En Colombia, el poder público se distribuye en tres ramas: la legislativa, que ejercen el Senado y la Cámara de Representantes; la ejecutiva, a cargo del presidente y sus ministros; y la judicial, encabezada por la Corte Constitucional, la Corte Suprema de Justicia y el Consejo de Estado, entre otros organismos. Cada rama tiene funciones distintas y, según la Constitución de 1991, debe actuar de manera autónoma.
El pronunciamiento se enmarca en un contexto de tensiones recurrentes entre el Ejecutivo y los otros poderes. Históricamente, los presidentes colombianos han debido negociar con el Congreso la aprobación de sus iniciativas y, en varias ocasiones, han chocado con las cortes por decretos y reformas. La separación de poderes es un principio básico del sistema democrático y un compromiso de campaña de cualquier candidato.

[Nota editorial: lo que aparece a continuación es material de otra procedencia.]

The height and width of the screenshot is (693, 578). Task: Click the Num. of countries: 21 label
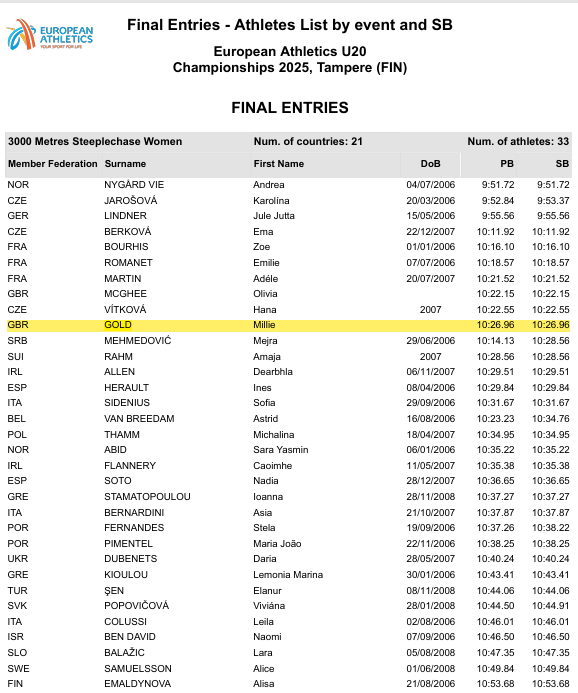pyautogui.click(x=308, y=141)
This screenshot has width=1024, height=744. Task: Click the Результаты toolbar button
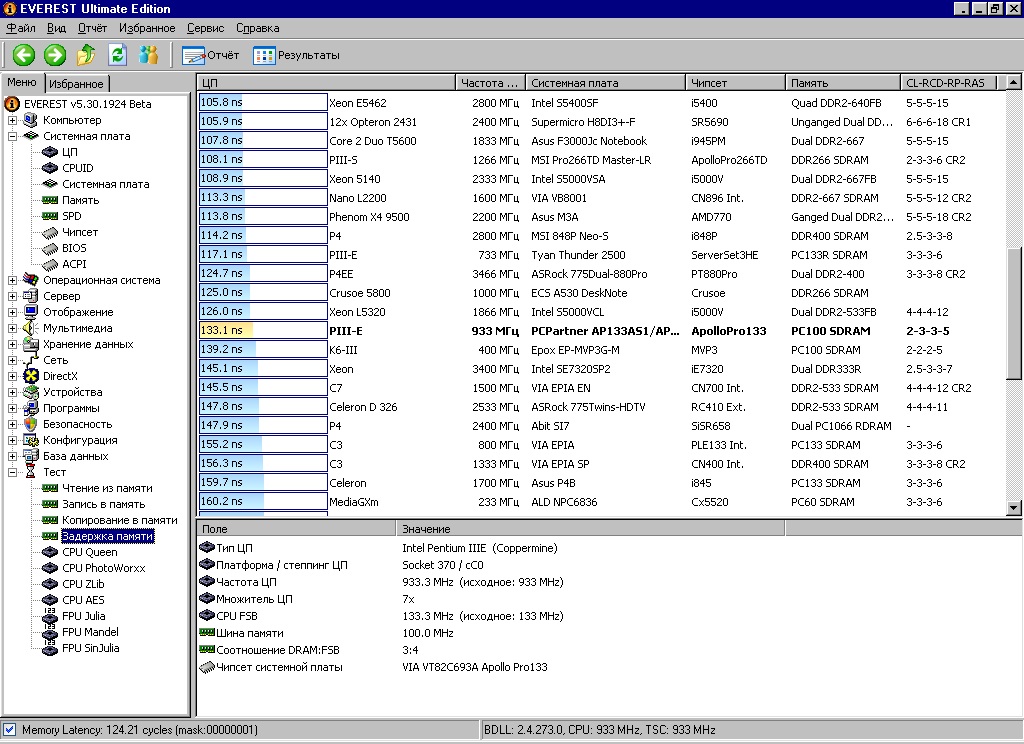tap(297, 55)
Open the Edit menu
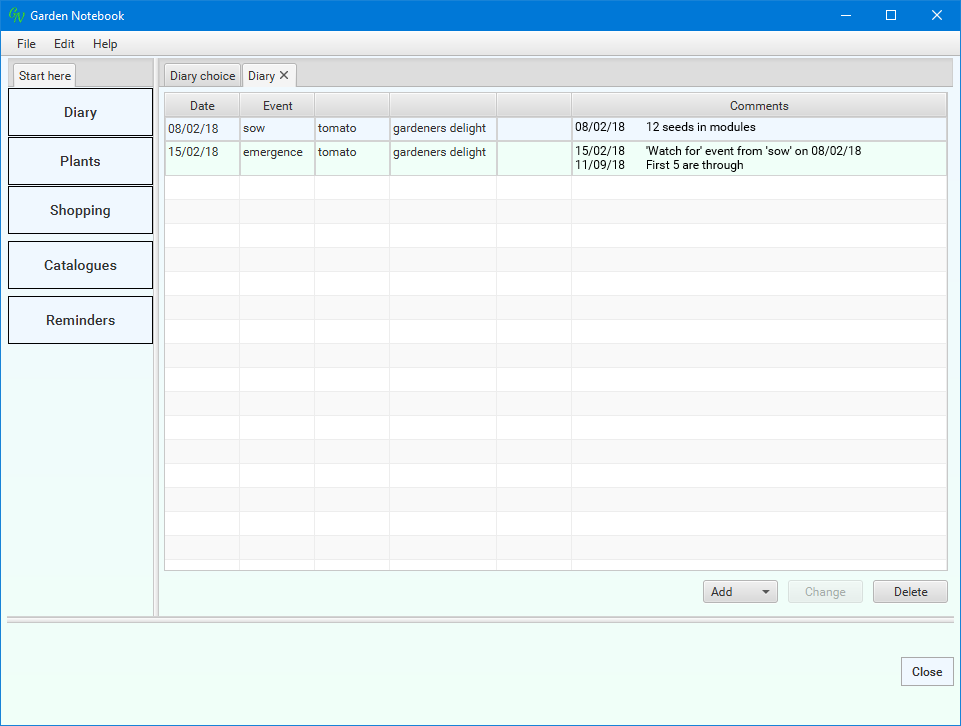961x726 pixels. 64,44
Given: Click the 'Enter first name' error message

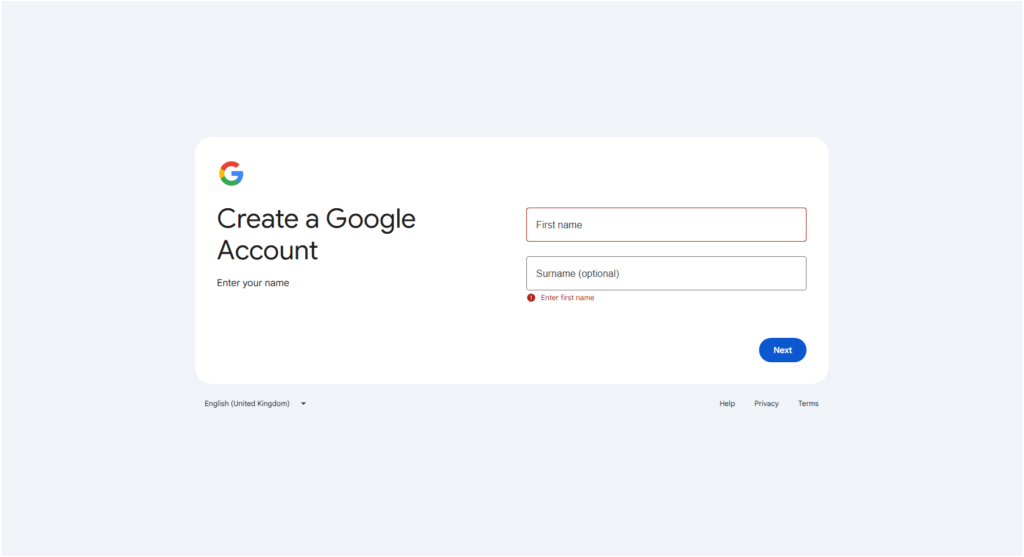Looking at the screenshot, I should pyautogui.click(x=567, y=298).
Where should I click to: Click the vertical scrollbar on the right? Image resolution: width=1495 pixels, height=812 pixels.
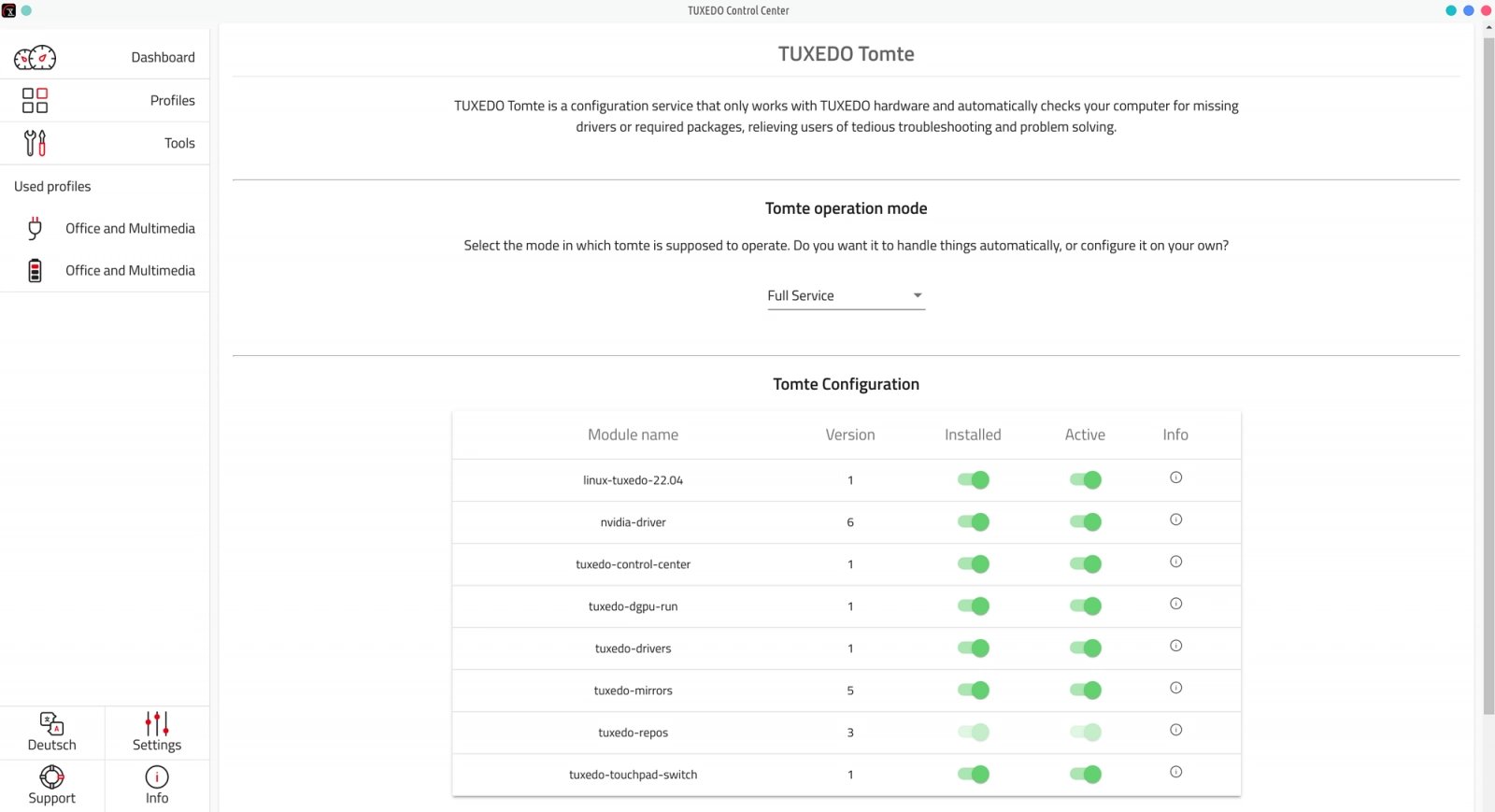(x=1488, y=374)
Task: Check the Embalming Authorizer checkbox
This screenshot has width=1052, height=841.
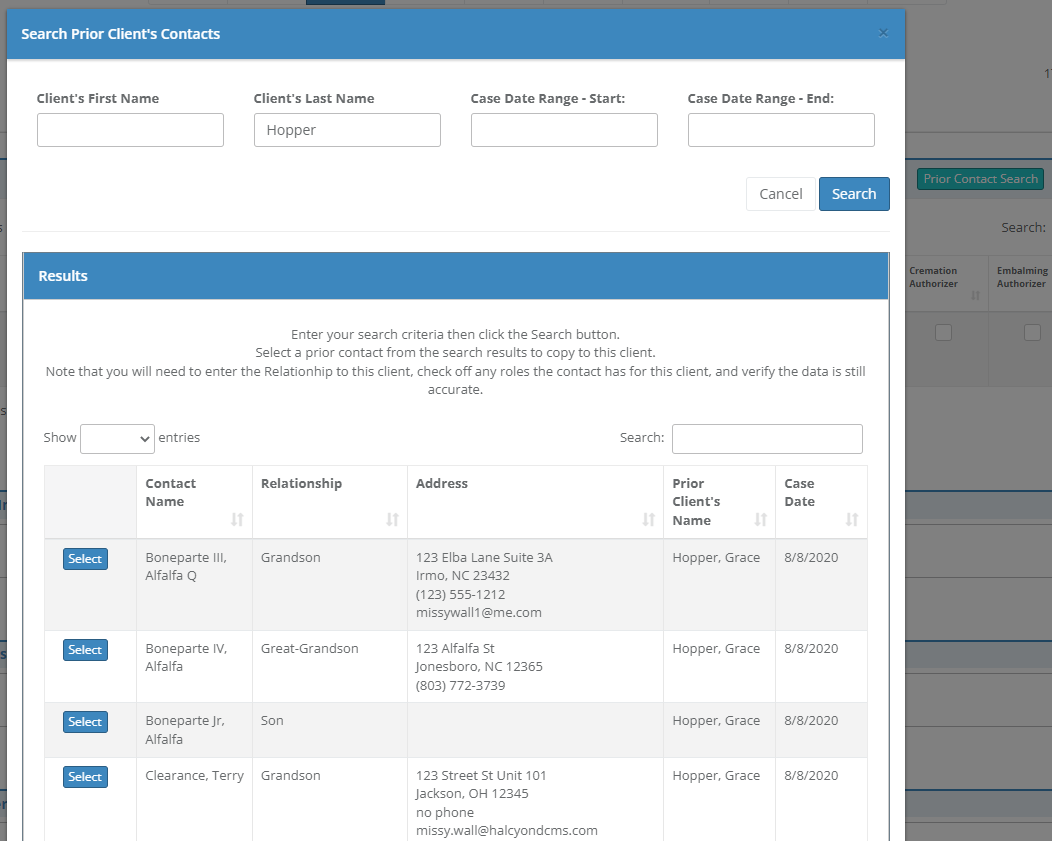Action: point(1032,333)
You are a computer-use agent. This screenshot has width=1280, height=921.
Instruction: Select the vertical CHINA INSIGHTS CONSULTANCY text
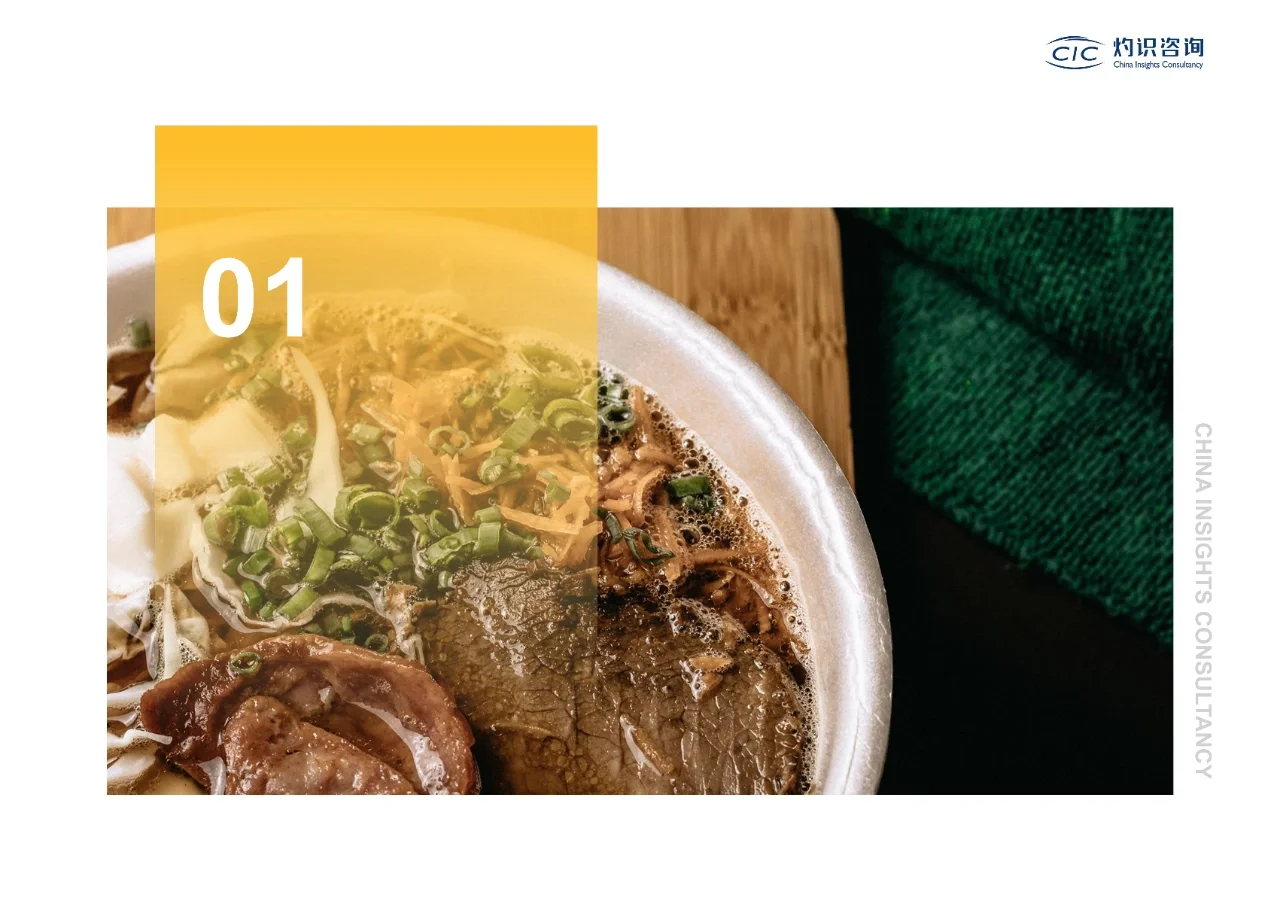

De la Espriella agregó que durante su administración no habrá espacio para maniobras que atenten contra la estabilidad de la Nación, según el extracto difundido por Revista Semana. Aunque el mensaje es breve, apunta a un compromiso de orden institucional frente a eventuales presiones internas o externas al Gobierno.
Para la ciudadanía, este tipo de declaraciones tienen implicaciones directas. La independencia judicial garantiza que los ciudadanos puedan acudir a los tribunales sin injerencia del Gobierno. La autonomía legislativa asegura que el Congreso debata y vote las leyes con criterio propio. Cuando un presidente fija públicamente su respeto por esas autonomías, fija también una vara con la que la opinión pública podrá medir sus primeros meses de gestión.
El extracto de Revista Semana no detalla el escenario ni los interlocutores ante los cuales De la Espriella hizo la declaración. Tampoco precisa si el pronunciamiento fue una respuesta a algún hecho puntual o parte de un mensaje más amplio de posesión o instalación del nuevo gobierno. Por ahora, la promesa queda como un compromiso público del presidente.
En las próximas semanas se espera que el nuevo gabinete y los equipos de transición detallen cómo se concretará esa independencia en la práctica, sobre todo en temas sensibles como la relación con la Corte Constitucional y el manejo de proyectos legislativos en el Congreso. La forma en que el Gobierno dialogue con las altas cortes y los partidos políticos será una de las pruebas tempranas del compromiso anunciado.
Por lo pronto, el mensaje le recuerda al país que la separación de poderes no es solo un principio constitucional, sino una práctica diaria que depende de la voluntad política del Ejecutivo. Los ciudadanos, las cortes y los congresistas estarán atentos a si esa promesa inicial se traduce en hechos durante el primer año de gobierno.